The Washington Post‘s Hanna Rosin similarly writes:

The new breed of evangelical leader does not have the temperament of a protester. He is a consummate professional who speaks in modulated terms and knows his way around Washington. … If they took a political poll on the usual culture war issues, Falwell and Warren would end up in exactly the same place – antiabortion, against gay rights. Both have written books saying that Jesus is the only way to salvation. But Warren’s public style is entirely different.

For the most part, Warren keeps a low political profile. When asked which presidential candidate he supports, he praises both Sen. Barack Obama of Illinois, a Democrat, and Sen. Sam Brownback of Kansas, a Republican and religious conservative. Warren donated the proceeds from his book to help combat AIDS in Africa. He associates himself with “creation care,” a movement of evangelical environmentalists. To ensure wide distribution, Warren makes sure he goes down easy: “You were made by God and for God, and until you understand that, life will never make sense,” reads a quote from him printed on millions of Starbucks cups. … Warren is an obvious leader but he shuns the political spotlight.

Rosin calls evangelicalism’s “Falwell generation” – she names James Dobson as a cohort – as “a little too extreme for mainstream politics.” Wake Forest’s Bill Leonard made a similar comment to CT’s reporter: “With some exceptions, the new generation of megachurch pastors are just not as interested in politicizing their ministries as Falwell did.” But when one thinks of his other evangelical leaders born in the 1920s and 1930s, the names that spring to my mind at least are either anything but too extreme for mainstream politics (Jimmy Carter, Mark Hatfield, Chuck Colson, Rep. Frank Wolf, Millard Fuller, Tony Campolo, Al Quie, John Perkins) or those hardly associated with politics (Chuck Swindoll, Bill Bright, R.C. Sproul, Robert Schuller, Lew Smedes, John Wimber, David Wilkerson, Adrian Rogers, Tom Oden, Stan Mooneyham, Stephen V. Monsma, Josh McDowell, Haddon Robinson, Eugene Peterson, Clayton Bell). Want to note that Robertson is of the same “generation”? Sure, but he can do AIDS, environment, and folksy inspiration as well as anyone.
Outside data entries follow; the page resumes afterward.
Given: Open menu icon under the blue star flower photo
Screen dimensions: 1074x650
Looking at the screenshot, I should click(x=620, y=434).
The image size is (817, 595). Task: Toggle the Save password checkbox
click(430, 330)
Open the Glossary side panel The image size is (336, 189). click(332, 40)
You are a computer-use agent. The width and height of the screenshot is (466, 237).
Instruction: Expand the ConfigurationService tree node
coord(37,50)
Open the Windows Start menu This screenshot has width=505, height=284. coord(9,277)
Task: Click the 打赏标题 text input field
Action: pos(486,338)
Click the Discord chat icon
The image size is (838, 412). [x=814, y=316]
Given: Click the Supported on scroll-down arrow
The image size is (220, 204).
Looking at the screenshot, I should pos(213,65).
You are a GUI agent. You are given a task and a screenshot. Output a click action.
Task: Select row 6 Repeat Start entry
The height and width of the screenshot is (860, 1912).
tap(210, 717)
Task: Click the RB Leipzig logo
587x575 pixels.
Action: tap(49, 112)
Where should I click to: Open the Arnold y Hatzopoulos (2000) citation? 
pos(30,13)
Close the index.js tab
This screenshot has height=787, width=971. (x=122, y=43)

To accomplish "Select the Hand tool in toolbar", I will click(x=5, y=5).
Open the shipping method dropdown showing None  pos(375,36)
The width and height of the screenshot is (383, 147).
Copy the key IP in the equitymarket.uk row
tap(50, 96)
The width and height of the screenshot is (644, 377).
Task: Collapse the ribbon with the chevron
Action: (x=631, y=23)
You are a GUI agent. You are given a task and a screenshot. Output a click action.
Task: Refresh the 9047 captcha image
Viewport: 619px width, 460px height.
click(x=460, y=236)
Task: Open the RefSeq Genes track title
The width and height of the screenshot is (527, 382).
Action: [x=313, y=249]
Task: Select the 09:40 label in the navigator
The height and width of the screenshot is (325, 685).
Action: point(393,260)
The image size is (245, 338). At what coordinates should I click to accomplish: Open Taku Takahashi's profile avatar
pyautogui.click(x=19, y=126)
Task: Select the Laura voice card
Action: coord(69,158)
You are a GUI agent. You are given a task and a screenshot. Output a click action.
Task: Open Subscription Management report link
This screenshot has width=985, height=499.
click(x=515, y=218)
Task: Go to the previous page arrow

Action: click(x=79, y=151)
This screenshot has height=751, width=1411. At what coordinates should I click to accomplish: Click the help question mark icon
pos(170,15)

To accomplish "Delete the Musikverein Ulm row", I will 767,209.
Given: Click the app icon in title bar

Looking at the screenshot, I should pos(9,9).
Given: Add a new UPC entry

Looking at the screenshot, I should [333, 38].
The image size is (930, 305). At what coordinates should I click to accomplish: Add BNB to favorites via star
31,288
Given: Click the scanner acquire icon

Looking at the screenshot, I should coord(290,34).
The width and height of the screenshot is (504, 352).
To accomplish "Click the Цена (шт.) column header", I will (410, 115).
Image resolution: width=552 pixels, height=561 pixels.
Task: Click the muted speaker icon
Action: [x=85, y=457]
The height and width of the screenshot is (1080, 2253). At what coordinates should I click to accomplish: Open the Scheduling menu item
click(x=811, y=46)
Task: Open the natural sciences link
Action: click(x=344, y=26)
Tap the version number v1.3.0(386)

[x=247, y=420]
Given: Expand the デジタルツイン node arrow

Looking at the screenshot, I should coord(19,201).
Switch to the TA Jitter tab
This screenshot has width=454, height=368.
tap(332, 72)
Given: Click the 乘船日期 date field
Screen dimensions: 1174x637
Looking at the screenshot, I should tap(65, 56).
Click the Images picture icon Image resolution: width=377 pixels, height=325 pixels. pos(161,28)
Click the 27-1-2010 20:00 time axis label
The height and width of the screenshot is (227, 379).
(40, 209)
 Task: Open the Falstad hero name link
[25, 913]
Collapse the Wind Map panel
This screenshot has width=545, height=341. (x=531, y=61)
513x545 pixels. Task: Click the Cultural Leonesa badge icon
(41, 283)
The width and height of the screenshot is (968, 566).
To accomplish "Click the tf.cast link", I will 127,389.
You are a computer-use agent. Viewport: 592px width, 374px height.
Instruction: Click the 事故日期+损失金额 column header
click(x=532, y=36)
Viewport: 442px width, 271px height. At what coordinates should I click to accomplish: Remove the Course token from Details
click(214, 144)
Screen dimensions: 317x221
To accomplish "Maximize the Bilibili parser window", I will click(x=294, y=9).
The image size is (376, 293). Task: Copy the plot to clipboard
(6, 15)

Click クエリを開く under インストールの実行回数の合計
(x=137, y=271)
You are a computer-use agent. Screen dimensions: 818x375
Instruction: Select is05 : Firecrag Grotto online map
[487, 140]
Time‘s Nancy Gibbs gets it: “It will be tempting to call Falwell’s passing the end of an era, but that risks missing the larger point. The movement he helped lead was never monolithic, or as tidy as its critics imagine – or obedient to earthly powers.”

Anyway, back to Warren. His press release on Falwell’s death is revealing for what it says about both men:

“Jerry Falwell was one of the giant figures who towered over the 20th Century American church. While most people knew him as the founder of the Moral Majority, the face of the Religious Right, and by some of his more controversial statements, many saw only his opponent’s caricature of the real man.

The story was never told about his compassionate heart, his gentle spirit, his enormous sense of humor, and the millions he invested in helping the underprivileged. Jerry founded the Elim Home for alcoholics, the Center for tutoring inner city children, the Hope Aglow ministry to prisoners, Liberty Godparent Home for unwed mothers, and literally dozens of other compassion projects to help the poor, the sick, and others in desperate need.

I believe Jerry Falwell’s primary legacy will not be his political leadership, but the church he pastored for 50 years; the university he founded that has produced two generations of leaders; the millions who heard him preach the Good News; the innovations in ministry he introduced; and the thousands of young pastors, like myself, whom he constantly encouraged, even when we did it differently.”

A focus on his church, encouraging other pastors, and dozens of compassion projects. That’s what Warren thinks Falwell’s legacy is. The headline on Rosin’s article says Falwell was “old news” to evangelical leaders like Warren. Sounds like Warren disagrees. (Update: The Ocala Star-Banner reports that Falwell liked Warren, too.)